TUGAS A:
Ekstrak seluruh teks tentang cukai minuman berpemanis dalam kemasan dan tuliskan ulang apa adanya tanpa mengubah satu huruf pun.

═════ TEKS SUMBER

URGENSI PENERAPAN KEBIJAKAN CUKAI MINUMAN BERPEMANIS DALAM KEMASAN (MBDK) DI INDONESIA DAN KERANGKA KEBIJAKANNYA YANG DITINJAU DARI ASAS EFISIENSI PAJAK
Radithia, 2. Dr. Irine Handika, S.H., LL.M
2024 | Tesis | S2 ILMU HUKUM JAKARTA
Tingkat konsumsi minuman
manis di Indonesia tergolong cukup tinggi diantara negara lainnya di Asia
Tenggara, banyak faktor yang mempengaruhi hal tersebut, seperti literasi yang
rendah tentang pola hidup sehat, kebiasaan minum minuman manis tertentu yang
menjadi sebuah kebiasaan rutin, banyaknya pilihan produk minuman manis dengan
harga terjangkau yang tersedia dipasaran, dan kurangnya sosialisasi kesehatan
dari Pemerintah Indonesia khususnya tentang konsumsi gula berlebihan. Implikasi
dari konsumsi gula berlebihan dari minuman berpemanis tersebut adalah
meningkatnya resiko kesehatan, salah satunya penyakit diabetes. Diabetes yang
tergolong penyakit yang memerlukan biaya pengobatan yang cukup mahal dapat
merugikan nerasa keuangan masyarakat secara khusus, dan kas negara secara umum
karena perlu mengeluarkan biaya lebih untuk biaya layanan kesehatan. Disisi
lain sudah banyak pakar kesehatan, peneliti, ataupun lembaga internasional yang
menaruh perhatian terhadap kesehatan yang menyarankan untuk menerapkan
kebijakan pengenaan cukai terhadap produk minuman manis.

══════════
═════ DATA MENTAH

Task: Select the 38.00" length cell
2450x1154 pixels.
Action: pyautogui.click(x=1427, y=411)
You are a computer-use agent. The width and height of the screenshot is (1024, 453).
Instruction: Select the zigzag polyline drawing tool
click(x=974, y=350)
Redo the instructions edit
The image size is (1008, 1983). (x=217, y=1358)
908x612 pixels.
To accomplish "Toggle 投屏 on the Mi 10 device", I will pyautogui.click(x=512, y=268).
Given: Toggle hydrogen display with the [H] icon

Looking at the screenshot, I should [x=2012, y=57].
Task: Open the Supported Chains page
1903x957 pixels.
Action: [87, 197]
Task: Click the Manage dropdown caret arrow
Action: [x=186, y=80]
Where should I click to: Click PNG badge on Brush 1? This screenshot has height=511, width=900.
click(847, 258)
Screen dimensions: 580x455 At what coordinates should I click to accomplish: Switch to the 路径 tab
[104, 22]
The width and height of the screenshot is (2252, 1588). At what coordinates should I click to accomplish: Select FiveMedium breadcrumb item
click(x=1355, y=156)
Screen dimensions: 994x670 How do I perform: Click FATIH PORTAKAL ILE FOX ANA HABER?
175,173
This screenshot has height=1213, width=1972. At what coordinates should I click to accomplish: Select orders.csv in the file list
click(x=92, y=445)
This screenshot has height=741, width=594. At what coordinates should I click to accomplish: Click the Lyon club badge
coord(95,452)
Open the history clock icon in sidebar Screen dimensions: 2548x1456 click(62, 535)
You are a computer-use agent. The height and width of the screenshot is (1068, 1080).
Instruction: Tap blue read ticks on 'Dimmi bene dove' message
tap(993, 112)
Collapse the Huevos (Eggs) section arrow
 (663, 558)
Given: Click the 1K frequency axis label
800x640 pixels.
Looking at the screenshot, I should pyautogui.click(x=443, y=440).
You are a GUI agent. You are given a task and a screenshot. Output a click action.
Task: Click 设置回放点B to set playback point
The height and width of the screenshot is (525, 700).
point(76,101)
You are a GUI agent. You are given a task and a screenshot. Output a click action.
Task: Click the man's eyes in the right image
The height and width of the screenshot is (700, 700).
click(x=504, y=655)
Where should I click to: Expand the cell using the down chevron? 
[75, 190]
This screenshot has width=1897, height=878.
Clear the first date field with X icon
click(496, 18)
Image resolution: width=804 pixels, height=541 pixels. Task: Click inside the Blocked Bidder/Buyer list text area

══════════

TUGAS B:
Pilih setiap baris catatan di atas yang memuat kata "Open", lalu salin baris-baris tersebut. Perbedaan huruf besar dan huruf kecil diperhitungkan.

HASIL LATIHAN A:
URGENSI PENERAPAN KEBIJAKAN CUKAI MINUMAN BERPEMANIS DALAM KEMASAN (MBDK) DI INDONESIA DAN KERANGKA KEBIJAKANNYA YANG DITINJAU DARI ASAS EFISIENSI PAJAK
Radithia, 2. Dr. Irine Handika, S.H., LL.M
2024 | Tesis | S2 ILMU HUKUM JAKARTA
Tingkat konsumsi minuman
manis di Indonesia tergolong cukup tinggi diantara negara lainnya di Asia
Tenggara, banyak faktor yang mempengaruhi hal tersebut, seperti literasi yang
rendah tentang pola hidup sehat, kebiasaan minum minuman manis tertentu yang
menjadi sebuah kebiasaan rutin, banyaknya pilihan produk minuman manis dengan
harga terjangkau yang tersedia dipasaran, dan kurangnya sosialisasi kesehatan
dari Pemerintah Indonesia khususnya tentang konsumsi gula berlebihan. Implikasi
dari konsumsi gula berlebihan dari minuman berpemanis tersebut adalah
meningkatnya resiko kesehatan, salah satunya penyakit diabetes. Diabetes yang
tergolong penyakit yang memerlukan biaya pengobatan yang cukup mahal dapat
merugikan nerasa keuangan masyarakat secara khusus, dan kas negara secara umum
karena perlu mengeluarkan biaya lebih untuk biaya layanan kesehatan. Disisi
lain sudah banyak pakar kesehatan, peneliti, ataupun lembaga internasional yang
menaruh perhatian terhadap kesehatan yang menyarankan untuk menerapkan
kebijakan pengenaan cukai terhadap produk minuman manis.

HASIL LATIHAN B:
Task: Open the Supported Chains page
Open the history clock icon in sidebar Screen dimensions: 2548x1456 click(62, 535)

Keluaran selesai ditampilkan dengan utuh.